:: Material shown ::

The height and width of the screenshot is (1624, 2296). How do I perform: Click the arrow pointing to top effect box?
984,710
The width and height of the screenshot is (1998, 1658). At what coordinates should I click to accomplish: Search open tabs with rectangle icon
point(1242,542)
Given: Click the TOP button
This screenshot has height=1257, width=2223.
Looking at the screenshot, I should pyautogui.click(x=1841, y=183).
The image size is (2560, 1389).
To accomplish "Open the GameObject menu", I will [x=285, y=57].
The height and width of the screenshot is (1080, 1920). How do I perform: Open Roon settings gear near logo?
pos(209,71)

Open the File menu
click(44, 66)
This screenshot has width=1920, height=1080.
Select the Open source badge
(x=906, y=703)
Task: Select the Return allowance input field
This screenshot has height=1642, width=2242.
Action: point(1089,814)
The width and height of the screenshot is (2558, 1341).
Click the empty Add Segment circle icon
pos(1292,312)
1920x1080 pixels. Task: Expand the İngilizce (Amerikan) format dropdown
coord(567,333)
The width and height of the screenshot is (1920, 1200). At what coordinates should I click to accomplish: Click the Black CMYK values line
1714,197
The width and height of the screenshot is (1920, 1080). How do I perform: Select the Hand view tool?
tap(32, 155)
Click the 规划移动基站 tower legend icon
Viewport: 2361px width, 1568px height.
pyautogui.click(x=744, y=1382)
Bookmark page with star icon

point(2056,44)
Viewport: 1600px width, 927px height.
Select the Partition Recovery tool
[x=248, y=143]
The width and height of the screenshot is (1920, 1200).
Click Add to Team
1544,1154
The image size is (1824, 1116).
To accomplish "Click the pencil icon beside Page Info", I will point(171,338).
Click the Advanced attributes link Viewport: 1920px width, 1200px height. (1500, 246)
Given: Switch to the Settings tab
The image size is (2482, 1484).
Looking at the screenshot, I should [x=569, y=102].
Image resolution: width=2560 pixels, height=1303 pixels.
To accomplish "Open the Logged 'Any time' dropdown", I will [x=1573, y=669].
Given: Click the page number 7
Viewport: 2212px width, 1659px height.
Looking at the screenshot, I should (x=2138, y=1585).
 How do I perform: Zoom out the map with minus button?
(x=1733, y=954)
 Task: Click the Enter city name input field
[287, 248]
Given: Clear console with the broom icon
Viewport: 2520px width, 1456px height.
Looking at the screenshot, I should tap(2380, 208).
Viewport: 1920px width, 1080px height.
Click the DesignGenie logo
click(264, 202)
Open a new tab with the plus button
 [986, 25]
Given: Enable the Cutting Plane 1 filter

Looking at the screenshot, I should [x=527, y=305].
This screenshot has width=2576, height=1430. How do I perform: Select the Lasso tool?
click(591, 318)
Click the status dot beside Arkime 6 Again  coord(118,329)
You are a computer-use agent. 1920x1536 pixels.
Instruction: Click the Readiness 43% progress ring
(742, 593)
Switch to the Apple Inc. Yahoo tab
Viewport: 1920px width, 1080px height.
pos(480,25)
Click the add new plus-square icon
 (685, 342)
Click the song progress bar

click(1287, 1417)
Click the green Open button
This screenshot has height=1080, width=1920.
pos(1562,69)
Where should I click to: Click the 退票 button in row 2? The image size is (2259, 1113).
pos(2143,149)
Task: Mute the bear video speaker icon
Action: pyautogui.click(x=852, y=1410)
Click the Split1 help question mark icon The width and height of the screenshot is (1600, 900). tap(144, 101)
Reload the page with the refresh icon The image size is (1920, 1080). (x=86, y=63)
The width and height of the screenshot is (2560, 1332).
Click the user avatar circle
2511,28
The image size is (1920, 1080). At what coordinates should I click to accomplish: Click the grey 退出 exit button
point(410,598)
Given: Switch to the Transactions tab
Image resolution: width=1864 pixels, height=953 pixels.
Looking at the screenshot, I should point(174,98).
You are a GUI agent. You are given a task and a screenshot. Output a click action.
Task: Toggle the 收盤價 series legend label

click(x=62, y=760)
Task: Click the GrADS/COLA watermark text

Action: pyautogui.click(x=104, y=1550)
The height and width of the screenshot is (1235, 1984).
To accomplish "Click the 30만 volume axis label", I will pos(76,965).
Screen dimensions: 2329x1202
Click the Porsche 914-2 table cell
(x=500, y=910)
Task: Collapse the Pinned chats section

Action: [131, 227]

:::

■ Work to be completed ■
Every line in the data above that includes the word "will" should be copied.

■ Result for this task ■
To accomplish "Open the GameObject menu", I will [x=285, y=57].
To accomplish "Click the pencil icon beside Page Info", I will point(171,338).
To accomplish "Open the Logged 'Any time' dropdown", I will [x=1573, y=669].
To accomplish "Click the 30만 volume axis label", I will pos(76,965).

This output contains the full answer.